__EXCERPTED PASSAGE__.
+ + + + +

Tuesday, February 17, 2009

My letter

My letter to my congressperson:

Let me first start by saying I've never written a congressperson before. However, two issues you are to vote on have actually moved me to do so: HR305 and HR503. I will try to be as brief as possible but cannot sacrifice completeness.

HR305 is the Horse Transportation Safety Act of 2009.

HR503 is to ban the export of American horses for slaughter.

I am a graduate student at the U of M in Comparative and Molecular Biosciences. My advisor works in the department of Animal Science. I have had to sacrifice animals for my research. I have no qualms about eating meat. I am not afraid to pet a cow intended for slaughter. I understand the delicate balance between humane treatment of animals and efficiency of agriculture as a business. Would I make changes? Yes, but I do understand.

+ + + + +

__Dataset excerpt__.
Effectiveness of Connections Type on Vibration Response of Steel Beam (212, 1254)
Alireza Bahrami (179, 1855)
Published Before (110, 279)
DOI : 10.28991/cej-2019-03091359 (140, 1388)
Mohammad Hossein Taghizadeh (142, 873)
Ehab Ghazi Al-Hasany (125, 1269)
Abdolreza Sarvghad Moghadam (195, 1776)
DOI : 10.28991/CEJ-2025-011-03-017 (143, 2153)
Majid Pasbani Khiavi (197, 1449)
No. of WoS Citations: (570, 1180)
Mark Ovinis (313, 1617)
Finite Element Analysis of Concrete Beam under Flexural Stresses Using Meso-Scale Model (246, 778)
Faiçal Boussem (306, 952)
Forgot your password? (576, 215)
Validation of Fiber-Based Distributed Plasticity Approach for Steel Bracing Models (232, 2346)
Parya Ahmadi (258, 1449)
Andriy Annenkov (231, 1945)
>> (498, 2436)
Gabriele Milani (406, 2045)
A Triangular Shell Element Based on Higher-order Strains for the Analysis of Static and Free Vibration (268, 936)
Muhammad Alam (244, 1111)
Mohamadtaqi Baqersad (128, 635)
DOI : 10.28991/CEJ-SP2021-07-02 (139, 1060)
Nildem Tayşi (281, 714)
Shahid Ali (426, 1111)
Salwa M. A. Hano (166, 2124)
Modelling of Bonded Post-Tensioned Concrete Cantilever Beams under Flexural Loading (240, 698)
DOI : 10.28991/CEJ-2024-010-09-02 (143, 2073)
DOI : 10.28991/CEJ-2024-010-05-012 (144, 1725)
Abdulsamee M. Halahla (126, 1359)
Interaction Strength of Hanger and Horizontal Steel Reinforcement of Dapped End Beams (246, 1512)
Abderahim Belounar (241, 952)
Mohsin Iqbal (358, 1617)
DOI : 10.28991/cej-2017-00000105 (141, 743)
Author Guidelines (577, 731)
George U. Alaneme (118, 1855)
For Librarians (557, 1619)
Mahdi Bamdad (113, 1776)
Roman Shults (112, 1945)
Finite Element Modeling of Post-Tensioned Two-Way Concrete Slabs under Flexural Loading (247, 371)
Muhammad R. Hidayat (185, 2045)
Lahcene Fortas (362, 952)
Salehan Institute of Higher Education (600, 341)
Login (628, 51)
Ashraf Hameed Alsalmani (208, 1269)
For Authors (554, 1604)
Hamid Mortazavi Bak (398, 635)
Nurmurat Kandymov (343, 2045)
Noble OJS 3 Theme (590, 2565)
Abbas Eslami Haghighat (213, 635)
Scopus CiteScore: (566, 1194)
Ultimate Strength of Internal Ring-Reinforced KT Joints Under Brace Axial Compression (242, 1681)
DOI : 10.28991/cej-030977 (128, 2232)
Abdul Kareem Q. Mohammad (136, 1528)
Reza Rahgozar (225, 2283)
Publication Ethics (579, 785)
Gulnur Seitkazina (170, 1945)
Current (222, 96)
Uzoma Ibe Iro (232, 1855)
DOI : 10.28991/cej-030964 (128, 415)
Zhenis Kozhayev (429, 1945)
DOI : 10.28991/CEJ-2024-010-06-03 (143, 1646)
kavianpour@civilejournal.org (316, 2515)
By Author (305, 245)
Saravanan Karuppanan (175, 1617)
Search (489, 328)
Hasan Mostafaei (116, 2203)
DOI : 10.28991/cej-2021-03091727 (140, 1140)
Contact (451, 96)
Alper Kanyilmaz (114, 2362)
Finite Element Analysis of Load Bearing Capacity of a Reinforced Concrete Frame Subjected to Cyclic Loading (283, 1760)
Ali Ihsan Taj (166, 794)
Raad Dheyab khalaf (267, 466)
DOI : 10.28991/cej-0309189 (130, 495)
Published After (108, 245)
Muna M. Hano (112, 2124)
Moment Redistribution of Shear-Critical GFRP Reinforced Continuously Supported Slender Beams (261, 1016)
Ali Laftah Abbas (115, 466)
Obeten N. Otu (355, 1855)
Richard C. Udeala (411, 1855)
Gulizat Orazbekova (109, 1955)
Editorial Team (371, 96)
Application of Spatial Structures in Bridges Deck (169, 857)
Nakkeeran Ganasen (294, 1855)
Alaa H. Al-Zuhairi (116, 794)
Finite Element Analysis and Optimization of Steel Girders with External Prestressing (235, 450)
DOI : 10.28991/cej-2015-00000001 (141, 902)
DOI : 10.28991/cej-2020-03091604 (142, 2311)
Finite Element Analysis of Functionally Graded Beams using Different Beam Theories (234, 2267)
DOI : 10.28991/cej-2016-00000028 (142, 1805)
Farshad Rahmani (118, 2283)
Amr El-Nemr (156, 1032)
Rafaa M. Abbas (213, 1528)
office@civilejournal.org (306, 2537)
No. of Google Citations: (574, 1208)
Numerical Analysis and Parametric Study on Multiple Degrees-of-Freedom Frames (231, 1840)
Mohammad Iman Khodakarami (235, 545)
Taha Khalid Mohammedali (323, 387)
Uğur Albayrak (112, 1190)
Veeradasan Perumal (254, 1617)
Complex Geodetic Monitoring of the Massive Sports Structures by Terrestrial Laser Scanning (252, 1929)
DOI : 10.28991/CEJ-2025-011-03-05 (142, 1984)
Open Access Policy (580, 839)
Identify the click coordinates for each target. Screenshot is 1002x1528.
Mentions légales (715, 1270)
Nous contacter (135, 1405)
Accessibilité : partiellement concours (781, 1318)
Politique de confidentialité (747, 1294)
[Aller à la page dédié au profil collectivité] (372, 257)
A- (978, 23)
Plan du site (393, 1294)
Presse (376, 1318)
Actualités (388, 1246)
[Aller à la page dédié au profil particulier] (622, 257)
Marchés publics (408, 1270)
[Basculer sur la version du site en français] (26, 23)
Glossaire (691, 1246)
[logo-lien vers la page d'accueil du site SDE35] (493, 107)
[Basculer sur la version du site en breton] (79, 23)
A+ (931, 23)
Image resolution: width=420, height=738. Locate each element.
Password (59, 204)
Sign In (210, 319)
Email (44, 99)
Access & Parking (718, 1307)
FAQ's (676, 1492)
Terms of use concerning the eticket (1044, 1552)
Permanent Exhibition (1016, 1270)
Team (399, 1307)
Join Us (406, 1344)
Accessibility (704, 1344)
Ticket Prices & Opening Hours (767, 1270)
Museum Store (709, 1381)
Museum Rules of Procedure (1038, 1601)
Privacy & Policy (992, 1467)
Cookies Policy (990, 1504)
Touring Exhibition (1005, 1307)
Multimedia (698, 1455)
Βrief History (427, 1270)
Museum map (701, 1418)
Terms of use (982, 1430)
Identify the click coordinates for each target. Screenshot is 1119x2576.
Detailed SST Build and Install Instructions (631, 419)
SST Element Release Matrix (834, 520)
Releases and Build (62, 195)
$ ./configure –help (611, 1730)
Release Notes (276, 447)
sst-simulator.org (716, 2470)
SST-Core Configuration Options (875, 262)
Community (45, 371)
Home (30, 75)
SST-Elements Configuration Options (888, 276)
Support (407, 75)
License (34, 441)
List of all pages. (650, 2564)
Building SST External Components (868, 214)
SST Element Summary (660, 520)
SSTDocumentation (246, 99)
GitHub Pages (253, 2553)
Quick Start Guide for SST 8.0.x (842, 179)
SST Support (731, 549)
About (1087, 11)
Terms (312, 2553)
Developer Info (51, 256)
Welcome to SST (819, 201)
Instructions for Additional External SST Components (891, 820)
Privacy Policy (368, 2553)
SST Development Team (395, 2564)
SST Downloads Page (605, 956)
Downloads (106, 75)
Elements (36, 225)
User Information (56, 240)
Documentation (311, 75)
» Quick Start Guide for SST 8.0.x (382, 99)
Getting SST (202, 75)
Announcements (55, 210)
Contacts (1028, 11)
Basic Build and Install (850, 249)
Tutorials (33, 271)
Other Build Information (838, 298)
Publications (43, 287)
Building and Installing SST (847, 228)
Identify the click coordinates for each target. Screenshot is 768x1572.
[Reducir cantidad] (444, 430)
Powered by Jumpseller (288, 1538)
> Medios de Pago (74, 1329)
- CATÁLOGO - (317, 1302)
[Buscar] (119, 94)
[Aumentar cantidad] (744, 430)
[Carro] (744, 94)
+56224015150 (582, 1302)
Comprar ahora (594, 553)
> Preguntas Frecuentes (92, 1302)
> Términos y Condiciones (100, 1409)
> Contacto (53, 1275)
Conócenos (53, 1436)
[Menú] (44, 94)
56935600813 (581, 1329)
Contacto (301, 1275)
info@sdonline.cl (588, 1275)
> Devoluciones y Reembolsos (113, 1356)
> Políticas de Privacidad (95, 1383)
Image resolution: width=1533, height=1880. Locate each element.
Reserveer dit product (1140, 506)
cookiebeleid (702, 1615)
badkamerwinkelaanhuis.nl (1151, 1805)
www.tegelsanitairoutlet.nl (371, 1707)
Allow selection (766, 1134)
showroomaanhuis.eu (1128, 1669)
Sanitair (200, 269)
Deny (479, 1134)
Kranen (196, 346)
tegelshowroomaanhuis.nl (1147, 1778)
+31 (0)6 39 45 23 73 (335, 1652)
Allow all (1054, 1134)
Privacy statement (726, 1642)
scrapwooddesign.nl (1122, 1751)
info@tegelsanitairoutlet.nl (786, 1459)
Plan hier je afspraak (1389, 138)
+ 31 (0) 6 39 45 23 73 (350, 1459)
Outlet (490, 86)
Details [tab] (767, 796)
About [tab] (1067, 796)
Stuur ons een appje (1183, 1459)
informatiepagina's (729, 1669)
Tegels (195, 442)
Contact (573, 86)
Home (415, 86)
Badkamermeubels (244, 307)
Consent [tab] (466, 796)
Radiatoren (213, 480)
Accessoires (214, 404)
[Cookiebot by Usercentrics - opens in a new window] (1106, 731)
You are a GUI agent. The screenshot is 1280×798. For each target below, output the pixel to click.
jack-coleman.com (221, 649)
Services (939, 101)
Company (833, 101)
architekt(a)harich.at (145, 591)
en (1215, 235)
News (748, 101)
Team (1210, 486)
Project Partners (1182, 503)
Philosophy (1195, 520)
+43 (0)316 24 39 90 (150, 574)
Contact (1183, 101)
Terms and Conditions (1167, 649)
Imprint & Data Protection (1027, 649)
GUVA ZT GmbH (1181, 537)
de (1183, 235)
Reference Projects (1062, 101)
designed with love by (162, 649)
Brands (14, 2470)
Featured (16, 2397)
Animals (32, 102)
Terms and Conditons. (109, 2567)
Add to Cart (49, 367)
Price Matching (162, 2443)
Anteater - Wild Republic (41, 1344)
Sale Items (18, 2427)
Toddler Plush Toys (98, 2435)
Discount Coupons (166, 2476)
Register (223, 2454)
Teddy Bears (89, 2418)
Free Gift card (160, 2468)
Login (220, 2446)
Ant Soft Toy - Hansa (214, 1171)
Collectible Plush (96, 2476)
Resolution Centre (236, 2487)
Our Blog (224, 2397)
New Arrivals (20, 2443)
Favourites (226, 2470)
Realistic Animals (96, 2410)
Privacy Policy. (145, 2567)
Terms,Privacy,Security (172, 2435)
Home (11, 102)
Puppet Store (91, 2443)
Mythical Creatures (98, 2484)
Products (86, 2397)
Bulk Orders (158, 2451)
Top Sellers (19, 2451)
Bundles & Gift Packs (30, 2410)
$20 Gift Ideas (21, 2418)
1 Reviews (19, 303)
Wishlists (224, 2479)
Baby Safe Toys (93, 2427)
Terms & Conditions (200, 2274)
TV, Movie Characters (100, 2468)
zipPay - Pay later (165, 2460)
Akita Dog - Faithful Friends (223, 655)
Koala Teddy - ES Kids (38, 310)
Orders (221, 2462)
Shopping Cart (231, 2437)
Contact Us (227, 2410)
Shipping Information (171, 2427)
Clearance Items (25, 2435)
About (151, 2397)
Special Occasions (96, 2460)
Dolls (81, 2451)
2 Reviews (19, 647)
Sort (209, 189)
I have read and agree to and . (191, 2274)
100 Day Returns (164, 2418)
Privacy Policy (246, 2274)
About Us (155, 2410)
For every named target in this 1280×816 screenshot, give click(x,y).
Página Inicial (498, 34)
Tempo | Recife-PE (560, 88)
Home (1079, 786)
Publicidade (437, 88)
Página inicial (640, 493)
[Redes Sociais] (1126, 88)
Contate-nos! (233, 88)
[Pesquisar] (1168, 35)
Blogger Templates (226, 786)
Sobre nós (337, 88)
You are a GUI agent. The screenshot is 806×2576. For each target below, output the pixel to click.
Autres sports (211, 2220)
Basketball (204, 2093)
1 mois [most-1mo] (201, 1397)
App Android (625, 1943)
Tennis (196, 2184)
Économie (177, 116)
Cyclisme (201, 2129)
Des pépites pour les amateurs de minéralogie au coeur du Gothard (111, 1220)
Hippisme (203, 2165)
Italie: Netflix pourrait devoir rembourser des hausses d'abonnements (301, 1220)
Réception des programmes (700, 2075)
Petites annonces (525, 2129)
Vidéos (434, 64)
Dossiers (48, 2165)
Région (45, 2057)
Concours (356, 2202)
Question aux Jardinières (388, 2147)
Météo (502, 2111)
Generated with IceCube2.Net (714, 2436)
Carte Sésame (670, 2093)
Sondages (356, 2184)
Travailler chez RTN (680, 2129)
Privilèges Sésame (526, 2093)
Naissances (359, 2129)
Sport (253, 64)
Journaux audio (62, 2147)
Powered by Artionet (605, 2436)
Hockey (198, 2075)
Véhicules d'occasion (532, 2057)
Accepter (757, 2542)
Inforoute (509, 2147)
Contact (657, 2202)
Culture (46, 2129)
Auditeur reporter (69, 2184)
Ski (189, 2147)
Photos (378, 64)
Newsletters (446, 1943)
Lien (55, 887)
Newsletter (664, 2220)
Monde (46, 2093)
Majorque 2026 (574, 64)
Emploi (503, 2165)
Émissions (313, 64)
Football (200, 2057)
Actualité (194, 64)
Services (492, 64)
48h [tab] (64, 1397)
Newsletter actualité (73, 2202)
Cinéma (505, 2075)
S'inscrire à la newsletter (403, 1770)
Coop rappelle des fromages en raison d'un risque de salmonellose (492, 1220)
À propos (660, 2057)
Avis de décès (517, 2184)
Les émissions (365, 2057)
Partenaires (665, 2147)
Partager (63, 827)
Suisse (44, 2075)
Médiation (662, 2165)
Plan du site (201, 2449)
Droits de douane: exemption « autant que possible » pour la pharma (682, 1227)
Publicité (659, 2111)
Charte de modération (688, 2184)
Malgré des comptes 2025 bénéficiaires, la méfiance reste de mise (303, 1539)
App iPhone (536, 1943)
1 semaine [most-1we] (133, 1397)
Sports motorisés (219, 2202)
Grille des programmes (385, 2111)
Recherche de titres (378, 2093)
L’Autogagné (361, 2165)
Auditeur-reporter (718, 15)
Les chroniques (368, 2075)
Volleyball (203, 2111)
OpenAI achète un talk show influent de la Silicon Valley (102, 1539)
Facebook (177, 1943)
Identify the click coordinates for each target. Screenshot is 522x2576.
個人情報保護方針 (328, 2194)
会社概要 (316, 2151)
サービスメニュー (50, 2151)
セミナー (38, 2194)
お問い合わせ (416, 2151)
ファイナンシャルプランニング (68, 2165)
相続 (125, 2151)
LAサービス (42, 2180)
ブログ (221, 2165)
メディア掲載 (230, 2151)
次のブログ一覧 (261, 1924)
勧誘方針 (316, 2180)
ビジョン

+ + + + +

__EXERCISE DETAILS__. Quote every sentence that starts with the word "I" in the letter's paragraph beginning "I am a graduate student".

__EXERCISE OUTPUT__.
- I am a graduate student at the U of M in Comparative and Molecular Biosciences.
- I have had to sacrifice animals for my research.
- I have no qualms about eating meat.
- I am not afraid to pet a cow intended for slaughter.
- I understand the delicate balance between humane treatment of animals and efficiency of agriculture as a business.